> _About this task_
Every line from the one with "Deutsch (1290, 20)" through the end of the entries below must be retyped exactly, and only those lines. The pictures are not part of the copy.

> _Provided information_
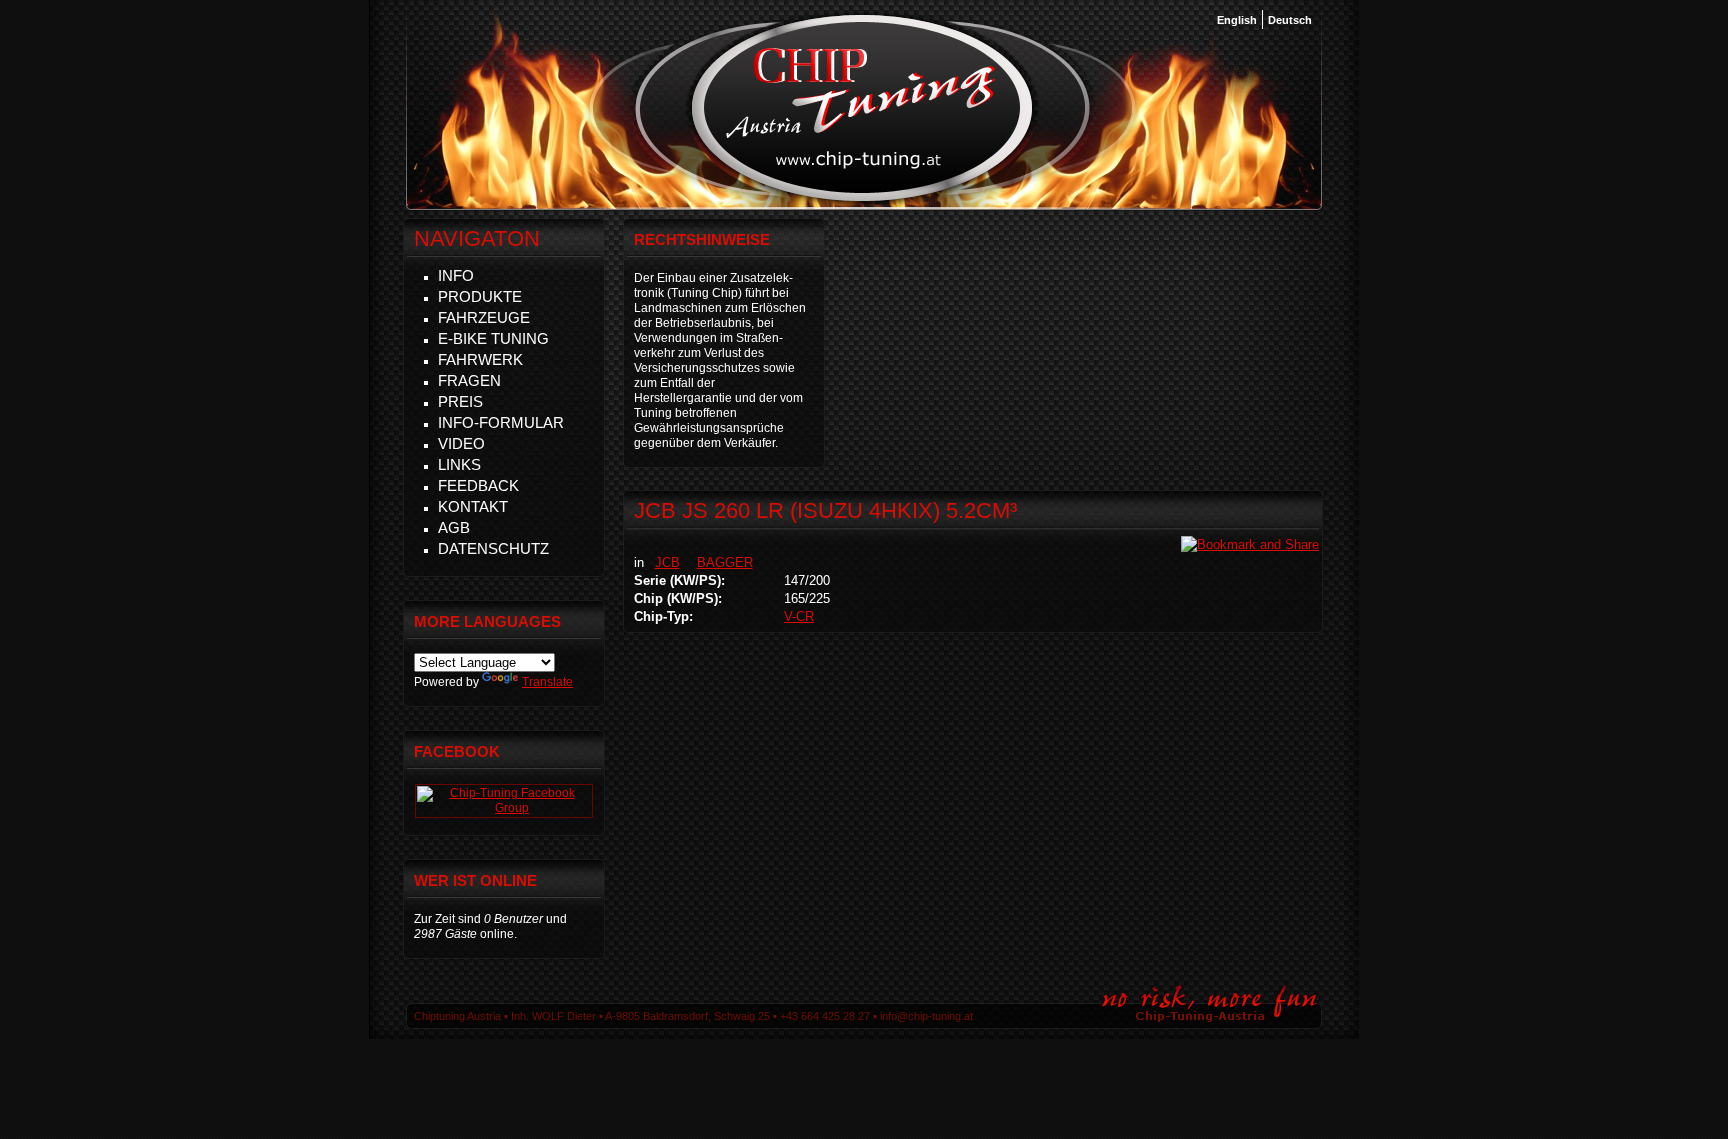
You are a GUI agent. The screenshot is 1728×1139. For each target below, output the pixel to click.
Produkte (480, 296)
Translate (547, 682)
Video (461, 443)
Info (456, 275)
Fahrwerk (480, 359)
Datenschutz (493, 548)
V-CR (799, 616)
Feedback (478, 485)
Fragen (469, 380)
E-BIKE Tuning (493, 338)
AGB (454, 527)
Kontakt (473, 506)
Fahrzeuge (484, 317)
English (1237, 20)
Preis (460, 401)
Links (459, 464)
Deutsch (1290, 20)
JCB (667, 562)
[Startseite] (862, 199)
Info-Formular (501, 422)
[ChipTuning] (504, 808)
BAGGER (725, 562)
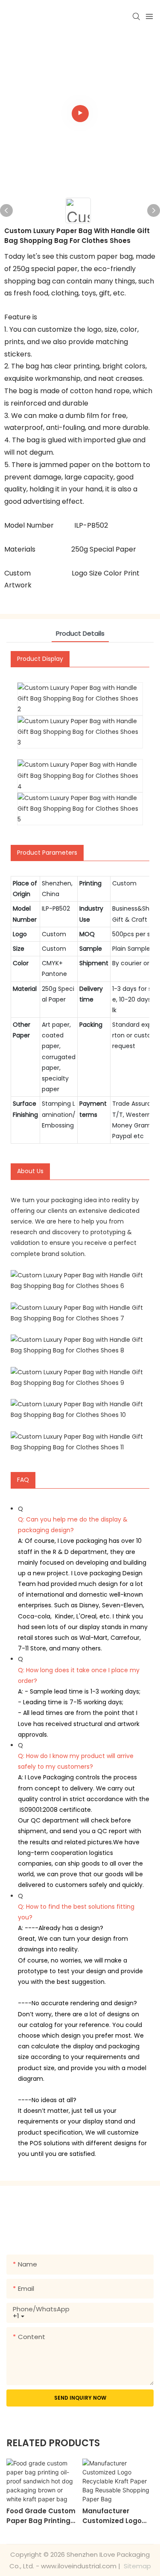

> _Solution to this task_
Deutsch (1290, 20)
JCB (667, 562)
[Startseite] (862, 199)
Info-Formular (501, 422)
[ChipTuning] (504, 808)
BAGGER (725, 562)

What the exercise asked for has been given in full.